Returns a specification to start this module under a supervisor.
See Supervisor.
@spec discover_services(GenServer.server(), map()) :: {:ok, [service_info()]} | {:error, term()}
Discovers services matching the given criteria.
Filter Options
:name- Service name to match:version- Service version to match:capabilities- Required capabilities (list):node- Specific node to search:exclude_circuit_broken- Exclude services with open circuit breakers:healthy_only- Only return healthy services
@spec get_service(GenServer.server(), String.t()) :: {:ok, service_info()} | {:error, :not_found}
Gets a specific service by ID.
@spec get_stats(GenServer.server()) :: {:ok, map()}
Gets cluster statistics and health information.
@spec heal_partition(GenServer.server()) :: :ok
Heals a simulated network partition.
@spec list_nodes(GenServer.server()) :: {:ok, [map()]}
Lists all nodes in the cluster.
@spec record_failure(GenServer.server(), String.t()) :: :ok
Records a failure for a service (used by circuit breakers).
@spec record_success(GenServer.server(), String.t()) :: :ok
Records a success for a service (used by circuit breakers).
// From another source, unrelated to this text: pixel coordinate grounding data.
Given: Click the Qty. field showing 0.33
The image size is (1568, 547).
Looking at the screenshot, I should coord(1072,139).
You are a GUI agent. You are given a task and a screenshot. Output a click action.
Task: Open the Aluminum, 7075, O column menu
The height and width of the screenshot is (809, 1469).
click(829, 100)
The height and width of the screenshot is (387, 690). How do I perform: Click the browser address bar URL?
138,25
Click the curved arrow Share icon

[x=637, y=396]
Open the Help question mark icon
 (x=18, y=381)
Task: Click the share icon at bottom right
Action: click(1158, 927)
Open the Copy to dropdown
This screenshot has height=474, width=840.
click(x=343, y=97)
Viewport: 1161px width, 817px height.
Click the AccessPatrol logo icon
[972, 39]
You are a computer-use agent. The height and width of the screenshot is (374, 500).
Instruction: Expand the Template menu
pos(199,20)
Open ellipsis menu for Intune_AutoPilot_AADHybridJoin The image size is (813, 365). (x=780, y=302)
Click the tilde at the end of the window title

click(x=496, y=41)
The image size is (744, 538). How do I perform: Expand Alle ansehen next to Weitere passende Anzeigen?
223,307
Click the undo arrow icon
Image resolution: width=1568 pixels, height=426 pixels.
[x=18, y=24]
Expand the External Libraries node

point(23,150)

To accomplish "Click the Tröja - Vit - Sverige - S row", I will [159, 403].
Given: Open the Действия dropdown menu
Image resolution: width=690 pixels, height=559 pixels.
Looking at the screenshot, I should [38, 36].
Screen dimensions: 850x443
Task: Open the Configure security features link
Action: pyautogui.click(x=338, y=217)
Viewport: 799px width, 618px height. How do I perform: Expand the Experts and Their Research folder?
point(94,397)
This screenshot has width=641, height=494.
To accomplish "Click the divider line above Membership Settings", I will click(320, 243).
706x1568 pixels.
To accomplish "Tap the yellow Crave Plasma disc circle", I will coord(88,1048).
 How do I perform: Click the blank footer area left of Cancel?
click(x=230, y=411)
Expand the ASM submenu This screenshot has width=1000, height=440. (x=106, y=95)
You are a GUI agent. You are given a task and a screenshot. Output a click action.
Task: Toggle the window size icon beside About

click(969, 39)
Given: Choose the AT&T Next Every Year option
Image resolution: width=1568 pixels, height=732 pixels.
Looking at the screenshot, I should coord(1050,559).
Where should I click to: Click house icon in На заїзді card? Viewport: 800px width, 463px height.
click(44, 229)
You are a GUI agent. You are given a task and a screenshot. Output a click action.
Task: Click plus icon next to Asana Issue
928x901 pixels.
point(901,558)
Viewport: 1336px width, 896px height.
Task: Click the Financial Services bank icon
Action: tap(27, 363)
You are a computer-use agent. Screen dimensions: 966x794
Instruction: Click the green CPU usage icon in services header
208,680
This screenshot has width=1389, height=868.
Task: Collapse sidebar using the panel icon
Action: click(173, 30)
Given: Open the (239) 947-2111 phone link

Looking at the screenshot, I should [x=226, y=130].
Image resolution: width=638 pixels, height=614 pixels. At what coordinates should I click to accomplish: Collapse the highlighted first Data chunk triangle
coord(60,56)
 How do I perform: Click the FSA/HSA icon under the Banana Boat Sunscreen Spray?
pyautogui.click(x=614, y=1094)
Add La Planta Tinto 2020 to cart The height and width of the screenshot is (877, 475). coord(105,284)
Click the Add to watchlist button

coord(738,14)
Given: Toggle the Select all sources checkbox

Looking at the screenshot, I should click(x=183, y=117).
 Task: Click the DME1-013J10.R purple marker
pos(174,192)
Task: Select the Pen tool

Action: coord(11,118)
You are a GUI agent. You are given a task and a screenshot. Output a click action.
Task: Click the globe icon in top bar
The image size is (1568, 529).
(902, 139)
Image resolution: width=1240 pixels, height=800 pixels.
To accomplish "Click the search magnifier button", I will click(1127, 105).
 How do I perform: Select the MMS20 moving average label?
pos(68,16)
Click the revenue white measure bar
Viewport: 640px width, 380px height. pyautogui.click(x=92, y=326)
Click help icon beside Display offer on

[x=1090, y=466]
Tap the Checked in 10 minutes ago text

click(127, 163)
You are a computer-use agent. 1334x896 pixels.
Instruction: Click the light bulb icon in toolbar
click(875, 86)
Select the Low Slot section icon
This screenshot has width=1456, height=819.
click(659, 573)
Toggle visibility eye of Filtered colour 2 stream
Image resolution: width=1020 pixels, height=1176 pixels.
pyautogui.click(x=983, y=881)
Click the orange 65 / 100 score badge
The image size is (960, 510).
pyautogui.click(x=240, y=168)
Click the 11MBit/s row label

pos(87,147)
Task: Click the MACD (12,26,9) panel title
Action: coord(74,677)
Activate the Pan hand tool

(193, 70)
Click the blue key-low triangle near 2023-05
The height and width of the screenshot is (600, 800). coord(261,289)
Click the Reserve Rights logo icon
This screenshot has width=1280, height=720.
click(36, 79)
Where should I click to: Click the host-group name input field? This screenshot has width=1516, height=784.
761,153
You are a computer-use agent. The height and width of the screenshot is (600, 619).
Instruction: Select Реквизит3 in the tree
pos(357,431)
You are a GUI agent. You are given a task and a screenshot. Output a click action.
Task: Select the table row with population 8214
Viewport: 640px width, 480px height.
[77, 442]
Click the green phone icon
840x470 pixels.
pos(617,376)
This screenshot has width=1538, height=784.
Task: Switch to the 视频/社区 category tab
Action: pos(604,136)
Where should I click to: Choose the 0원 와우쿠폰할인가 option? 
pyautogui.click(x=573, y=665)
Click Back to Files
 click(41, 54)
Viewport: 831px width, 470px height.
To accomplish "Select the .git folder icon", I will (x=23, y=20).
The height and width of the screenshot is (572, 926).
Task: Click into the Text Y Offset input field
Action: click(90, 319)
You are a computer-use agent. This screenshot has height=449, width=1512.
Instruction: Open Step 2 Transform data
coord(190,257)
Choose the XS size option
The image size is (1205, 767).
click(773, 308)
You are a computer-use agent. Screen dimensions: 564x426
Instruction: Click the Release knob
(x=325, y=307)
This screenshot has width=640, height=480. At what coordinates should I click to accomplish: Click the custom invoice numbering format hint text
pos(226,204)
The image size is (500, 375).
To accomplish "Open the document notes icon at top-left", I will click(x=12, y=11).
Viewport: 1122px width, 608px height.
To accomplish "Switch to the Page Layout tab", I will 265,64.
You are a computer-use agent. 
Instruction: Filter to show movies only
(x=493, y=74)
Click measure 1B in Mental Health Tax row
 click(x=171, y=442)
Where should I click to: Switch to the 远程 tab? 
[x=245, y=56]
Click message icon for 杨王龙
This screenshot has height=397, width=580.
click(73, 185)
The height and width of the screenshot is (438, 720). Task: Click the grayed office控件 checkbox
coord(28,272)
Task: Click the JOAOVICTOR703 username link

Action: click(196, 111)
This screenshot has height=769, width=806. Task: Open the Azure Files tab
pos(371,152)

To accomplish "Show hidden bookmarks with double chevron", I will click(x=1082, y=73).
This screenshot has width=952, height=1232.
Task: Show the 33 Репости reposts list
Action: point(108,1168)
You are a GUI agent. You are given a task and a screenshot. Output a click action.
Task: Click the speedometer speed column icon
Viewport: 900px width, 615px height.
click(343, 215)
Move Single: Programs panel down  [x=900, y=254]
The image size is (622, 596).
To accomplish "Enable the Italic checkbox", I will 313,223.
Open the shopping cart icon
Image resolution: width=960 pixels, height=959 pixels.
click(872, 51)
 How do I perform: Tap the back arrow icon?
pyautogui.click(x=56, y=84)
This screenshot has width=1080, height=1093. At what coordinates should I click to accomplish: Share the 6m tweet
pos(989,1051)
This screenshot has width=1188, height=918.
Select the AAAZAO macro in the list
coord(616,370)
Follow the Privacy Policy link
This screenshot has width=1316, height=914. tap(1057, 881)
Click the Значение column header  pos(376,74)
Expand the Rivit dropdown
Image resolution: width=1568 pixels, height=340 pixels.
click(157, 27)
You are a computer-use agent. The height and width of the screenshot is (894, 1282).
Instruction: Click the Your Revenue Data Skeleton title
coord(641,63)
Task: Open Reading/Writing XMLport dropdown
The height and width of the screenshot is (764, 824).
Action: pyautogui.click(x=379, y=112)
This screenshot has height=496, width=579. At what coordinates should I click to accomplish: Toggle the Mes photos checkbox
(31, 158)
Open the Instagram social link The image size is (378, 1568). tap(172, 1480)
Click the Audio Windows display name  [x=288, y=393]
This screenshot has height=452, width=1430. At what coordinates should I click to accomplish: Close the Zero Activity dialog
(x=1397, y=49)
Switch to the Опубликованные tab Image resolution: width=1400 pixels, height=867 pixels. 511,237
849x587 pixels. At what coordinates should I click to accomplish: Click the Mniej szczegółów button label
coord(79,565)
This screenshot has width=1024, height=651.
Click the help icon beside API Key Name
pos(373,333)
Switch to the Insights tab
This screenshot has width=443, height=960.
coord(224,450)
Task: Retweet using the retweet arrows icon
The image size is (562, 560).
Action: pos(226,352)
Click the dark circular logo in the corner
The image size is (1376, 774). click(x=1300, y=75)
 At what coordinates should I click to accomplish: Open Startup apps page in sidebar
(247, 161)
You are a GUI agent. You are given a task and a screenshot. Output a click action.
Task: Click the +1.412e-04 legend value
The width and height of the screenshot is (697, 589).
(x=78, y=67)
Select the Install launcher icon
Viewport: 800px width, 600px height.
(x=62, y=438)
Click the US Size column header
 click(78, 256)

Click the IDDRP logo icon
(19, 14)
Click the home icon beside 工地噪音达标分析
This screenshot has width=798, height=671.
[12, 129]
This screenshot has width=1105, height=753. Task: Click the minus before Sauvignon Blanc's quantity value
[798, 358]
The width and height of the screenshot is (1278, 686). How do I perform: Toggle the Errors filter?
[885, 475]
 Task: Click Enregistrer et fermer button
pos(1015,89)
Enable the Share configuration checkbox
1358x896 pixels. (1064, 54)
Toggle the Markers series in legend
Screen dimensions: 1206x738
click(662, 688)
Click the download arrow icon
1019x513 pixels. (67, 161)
@spec register_service(GenServer.server(), service_info()) :: {:ok, String.t()} | {:error, term()}
Registers an MCP service in the cluster.
Returns a unique service ID that can be used for updates and removal.
@spec remove_node(GenServer.server(), atom()) :: :ok
Removes a node from the cluster.
@spec simulate_node_failure(GenServer.server(), atom()) :: :ok
Simulates a node failure for testing purposes.
@spec simulate_partition(GenServer.server(), [atom()], [atom()]) :: :ok
Simulates a network partition for testing.
@spec start_link(cluster_config() | map()) :: GenServer.on_start()
Starts a cluster coordinator with the given configuration.
@spec stop(GenServer.server()) :: :ok
Stops the cluster coordinator.
@spec unregister_service(GenServer.server(), String.t()) :: :ok
Removes a service from the cluster registry.
@spec update_service(GenServer.server(), String.t(), service_info()) :: :ok | {:error, term()}
Updates an existing service registration.